A number of other companies now making smartphones in Bangladesh are local ventures, often arms of large conglomerates. But Vivo and Realme, both under the umbrella of China's BBK Electronics, and compatriot Transsion have set up their own factories in the country.

Tanzib Ahamed, brand manager at Vivo Bangladesh, said it had won "sizable" market share since launching its local plant in 2019 by making "global technology much more affordable for local consumers."

Citing data from research company Canalys, a local spokesman for Realme said his company is now one of Bangladesh's top three smartphone brands, with a 14% share.

"It is now possible to offer our products at a much more competitive price to the smartphone users," he said, adding that the company's factory in the city of Gazipur now has 600 employees. "We are registering phenomenal growth in Bangladesh."

Rezwanul Hoque, chief executive of Transsion's local unit, said he expects to be able to price phones even lower in the future as local factories start production of motherboards, batteries, chargers and other components.

Consumers welcome the trend.


"We are now using 'Made in Bangladesh' handsets. We are proud of it," said Atiqur Rahman, a private banker, who added that smartphone prices should go down further so that those with lower incomes also can buy high quality handsets.

The rush to produce phones in Bangladesh comes as its economy has been growing steadily. Before the pandemic, gross domestic product grew by over 7% annually for several years, and in the fiscal year ended June 30, 2020, GDP expanded 5.2%, according to the finance minister. Though lower than before, it was the strongest in Asia, he said.
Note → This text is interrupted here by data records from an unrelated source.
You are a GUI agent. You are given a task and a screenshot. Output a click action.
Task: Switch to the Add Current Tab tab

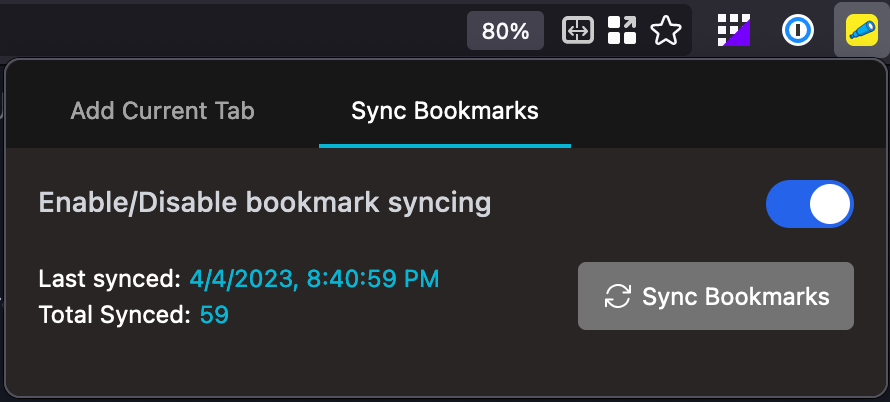pyautogui.click(x=162, y=111)
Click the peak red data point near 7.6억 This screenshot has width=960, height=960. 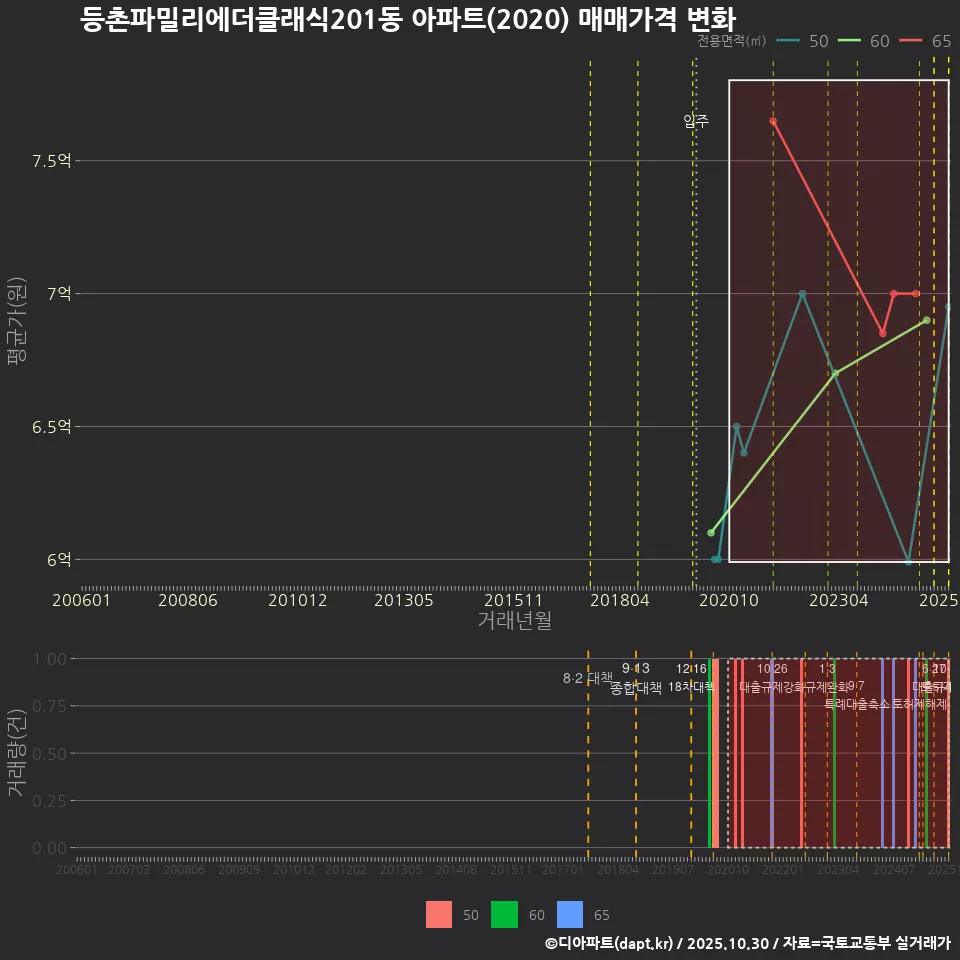[x=773, y=120]
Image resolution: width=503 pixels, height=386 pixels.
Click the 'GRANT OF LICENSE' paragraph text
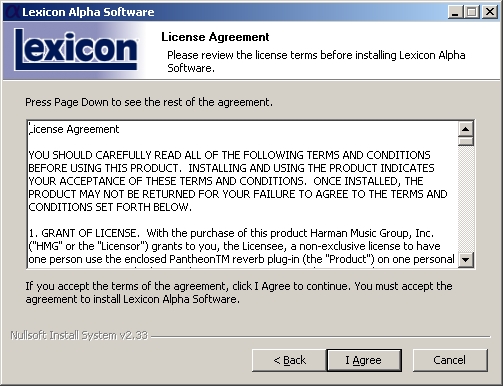(241, 246)
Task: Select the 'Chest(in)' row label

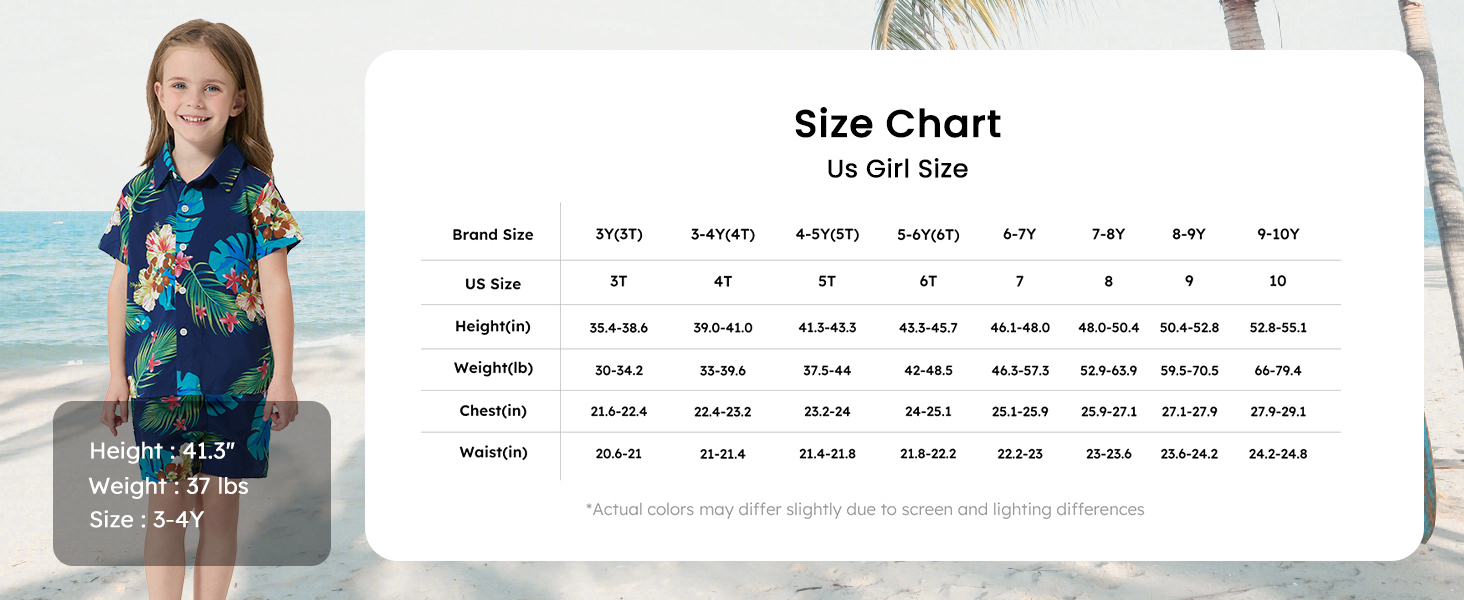Action: click(x=492, y=411)
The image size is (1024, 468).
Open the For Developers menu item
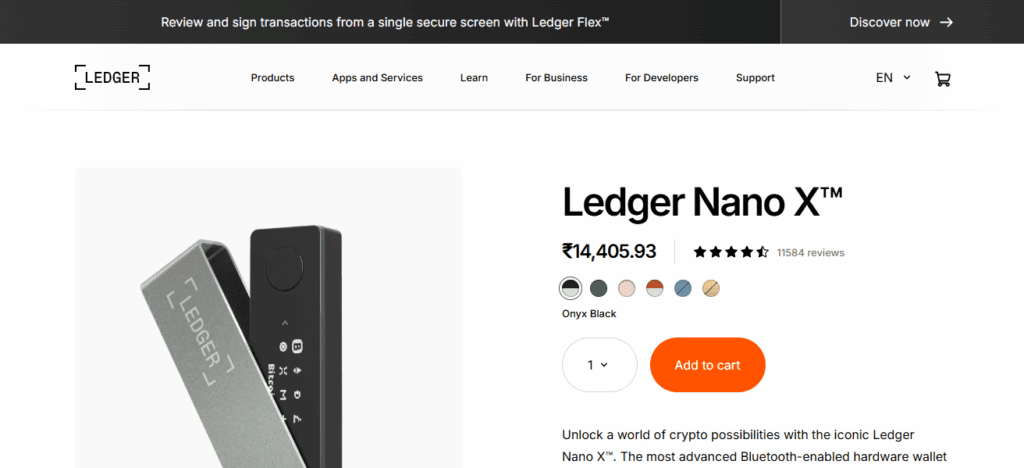pyautogui.click(x=661, y=78)
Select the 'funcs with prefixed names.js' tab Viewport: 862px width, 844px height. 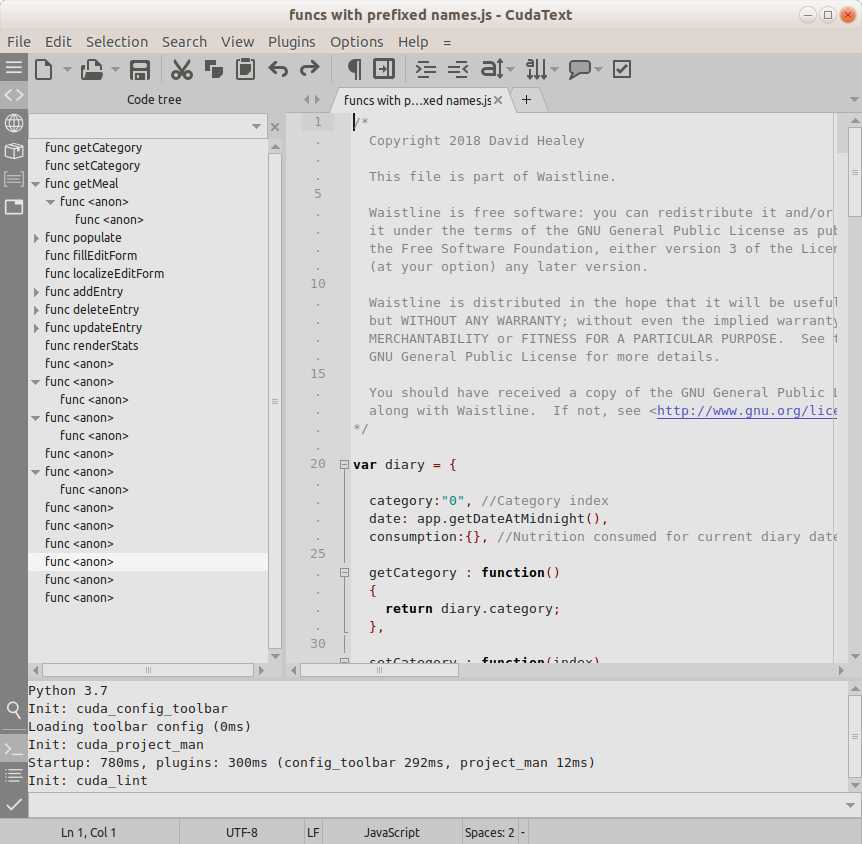tap(416, 100)
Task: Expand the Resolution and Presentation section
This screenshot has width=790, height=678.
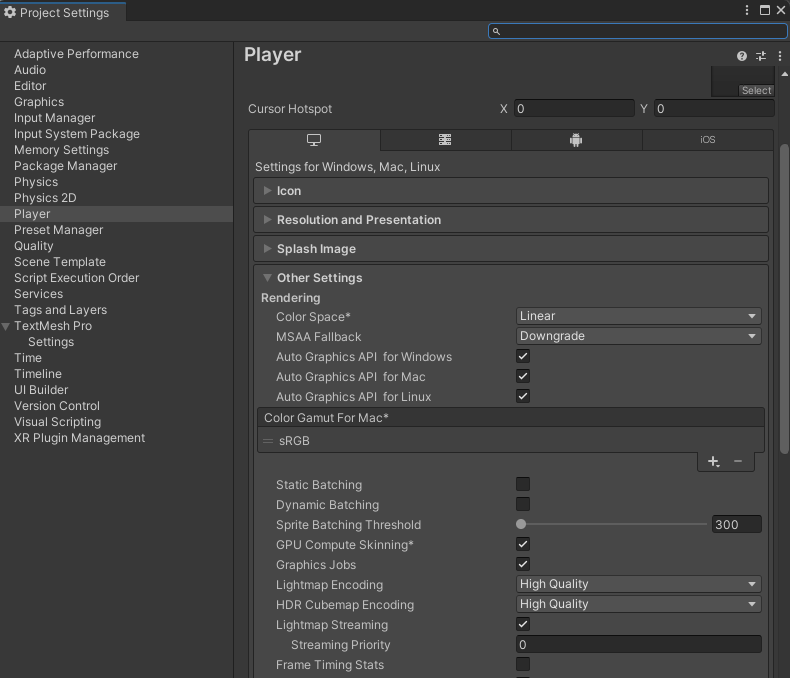Action: click(x=358, y=220)
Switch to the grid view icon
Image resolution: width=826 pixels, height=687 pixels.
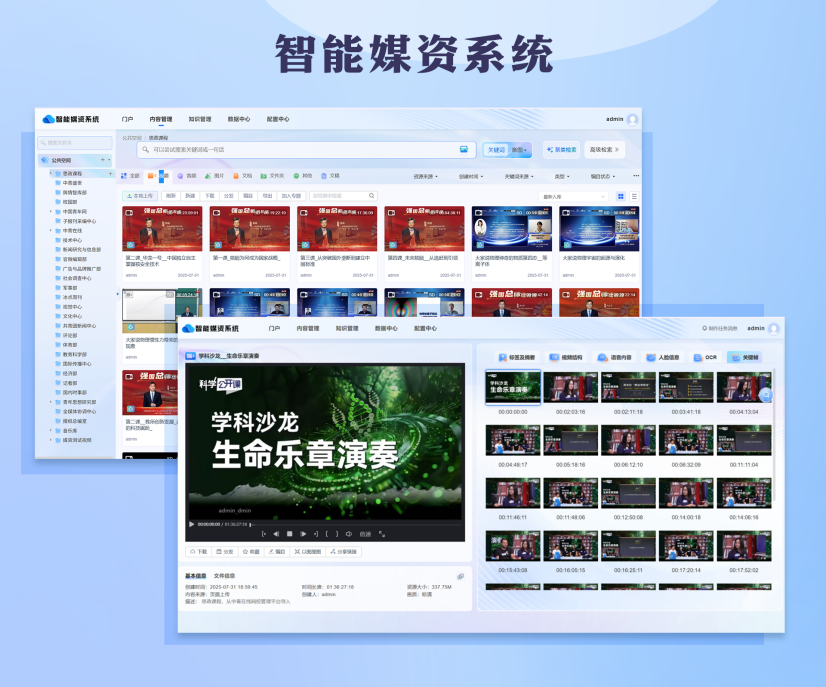click(621, 197)
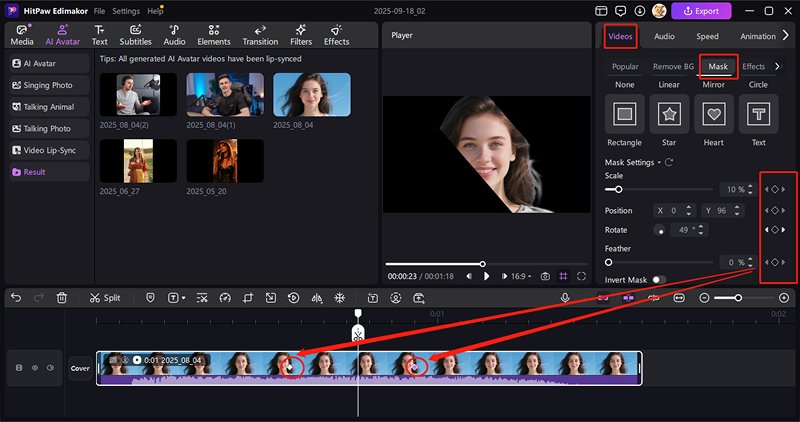Click the trash delete icon in timeline toolbar
The width and height of the screenshot is (800, 422).
(62, 298)
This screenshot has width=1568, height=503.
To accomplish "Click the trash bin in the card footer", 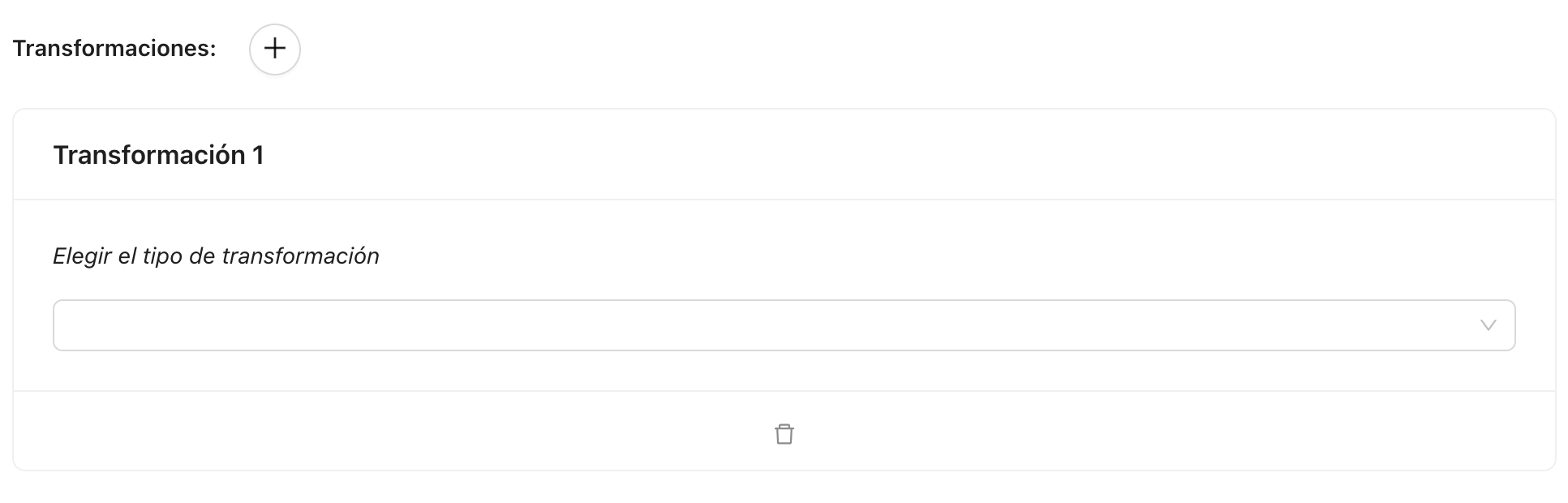I will pyautogui.click(x=784, y=434).

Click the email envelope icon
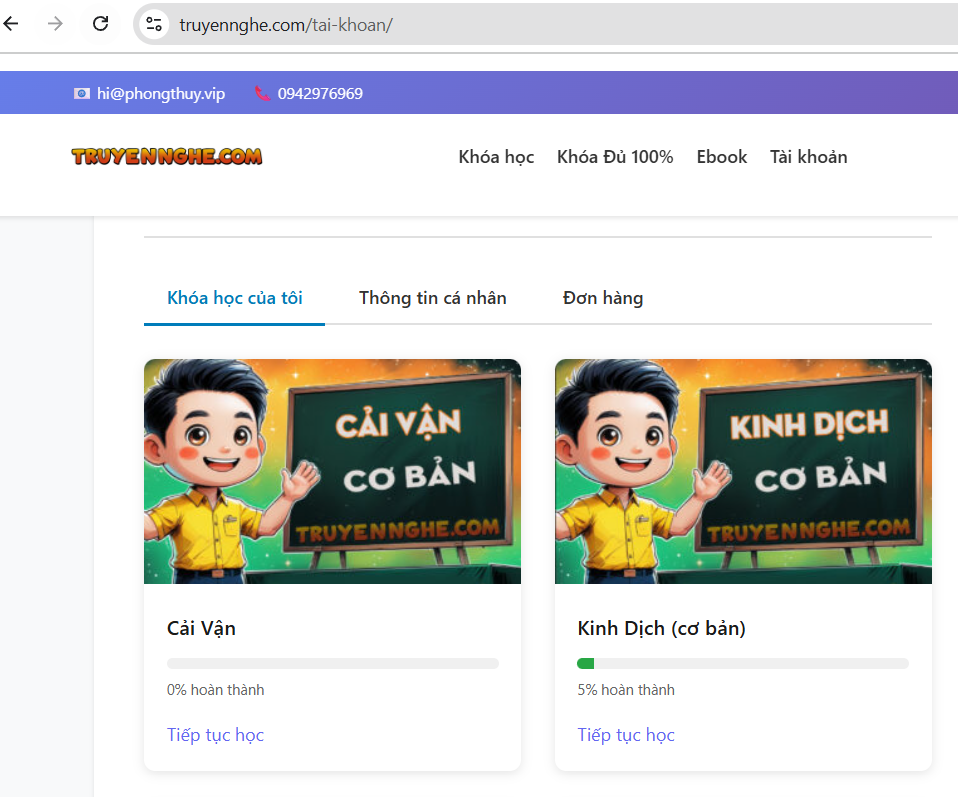tap(82, 94)
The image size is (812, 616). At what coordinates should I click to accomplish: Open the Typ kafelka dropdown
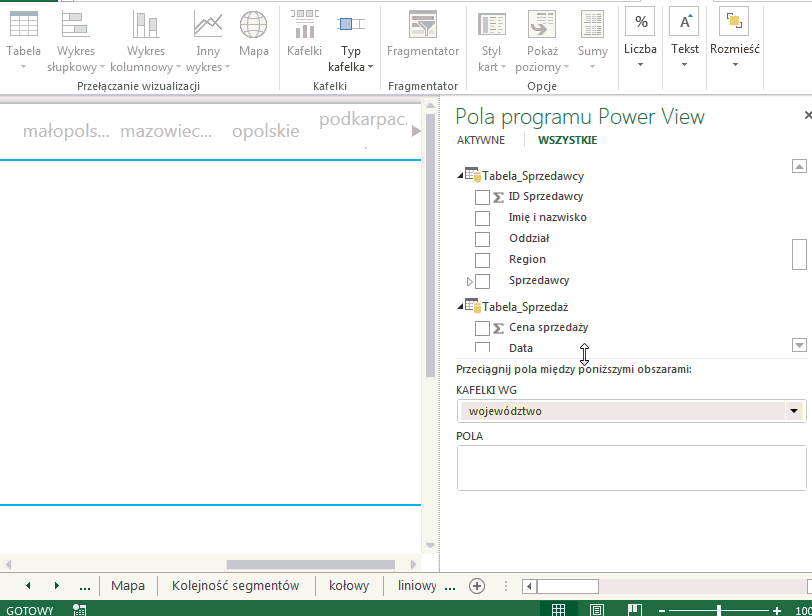(x=351, y=60)
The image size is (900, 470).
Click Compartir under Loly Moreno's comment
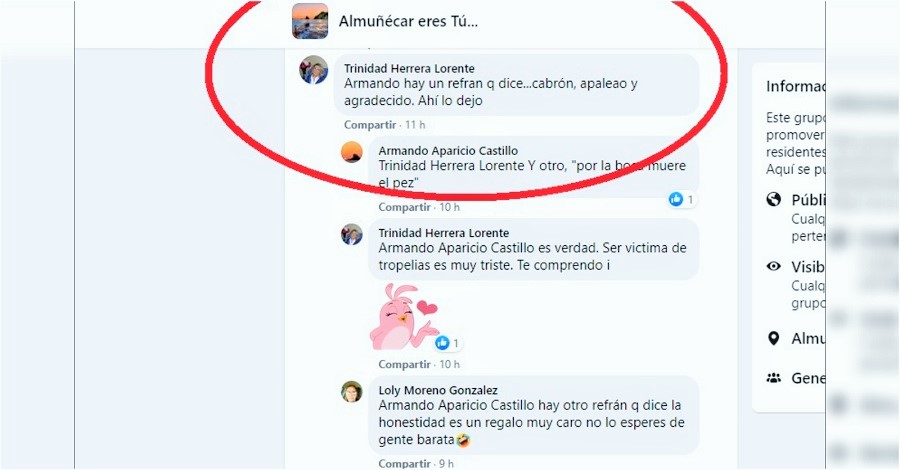tap(404, 464)
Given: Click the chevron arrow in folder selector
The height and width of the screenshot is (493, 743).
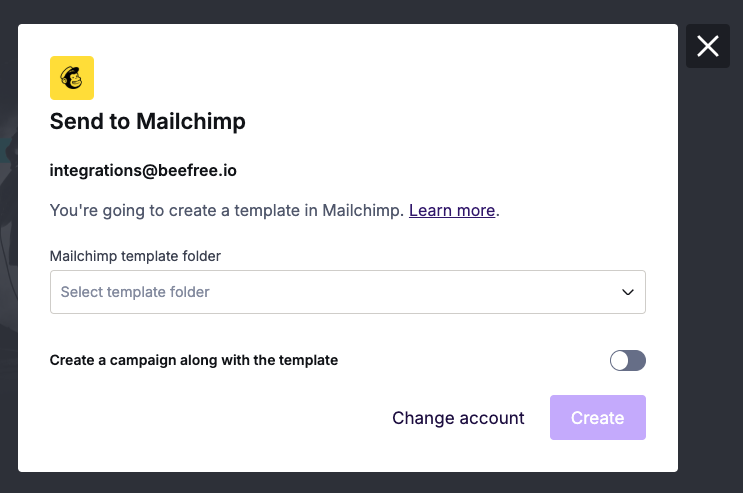Looking at the screenshot, I should pos(628,292).
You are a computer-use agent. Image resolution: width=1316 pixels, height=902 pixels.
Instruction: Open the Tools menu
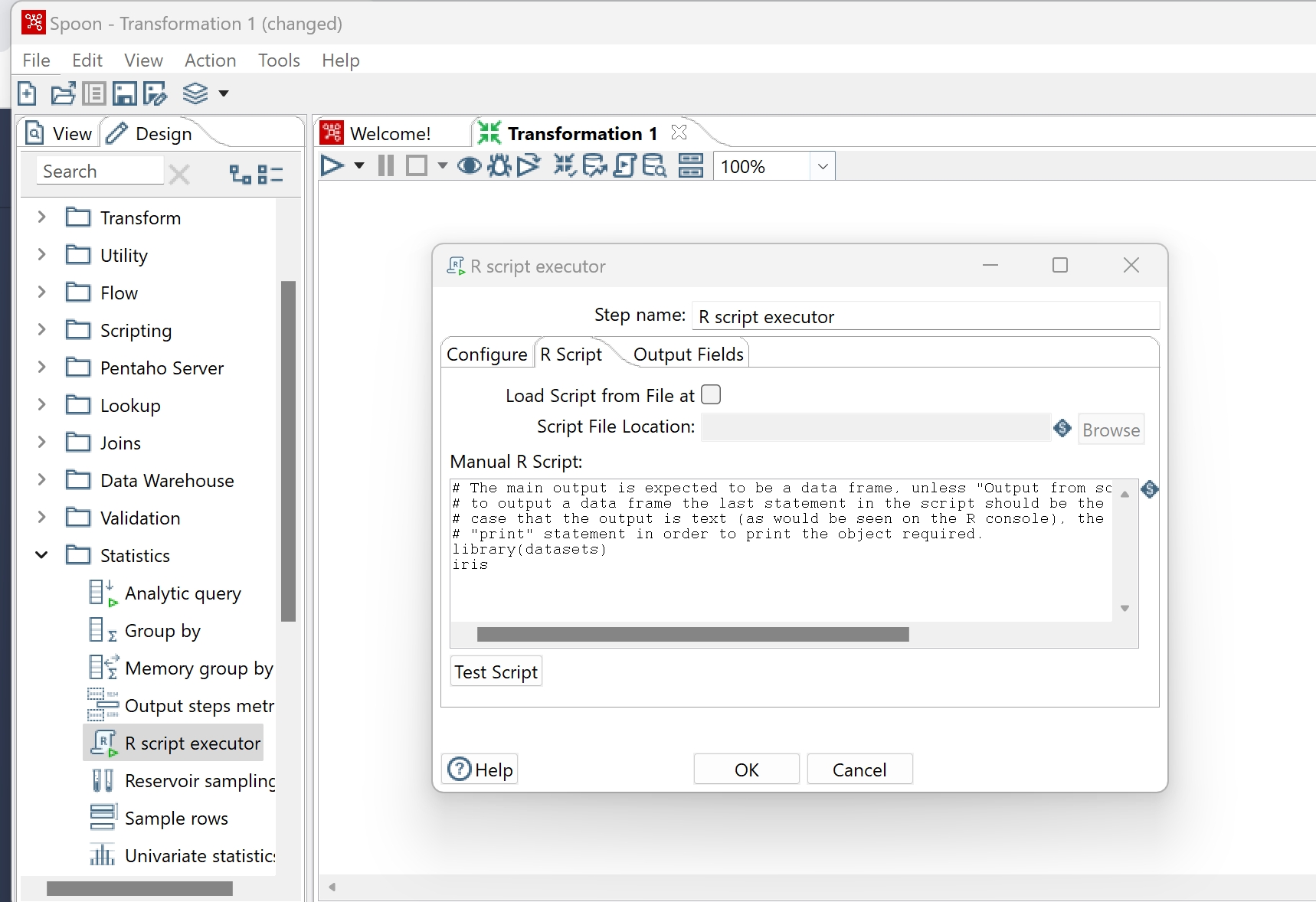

Bangladeshis seen outside the Bashundhara City Shopping Complex in Dhaka on Oct. 2, 2020. Producing smartphones in the country makes them more affordable to consumers. © EPA/Jiji

The country has $45 billion in foreign exchange reserves, enough to cover six months of imports, and last fiscal year received over $21 billion in remittances from citizens working abroad, a figure the finance minister expects to reach $25 billion by the end of June. The country has also racked up merchandise exports of nearly $40 billion a year.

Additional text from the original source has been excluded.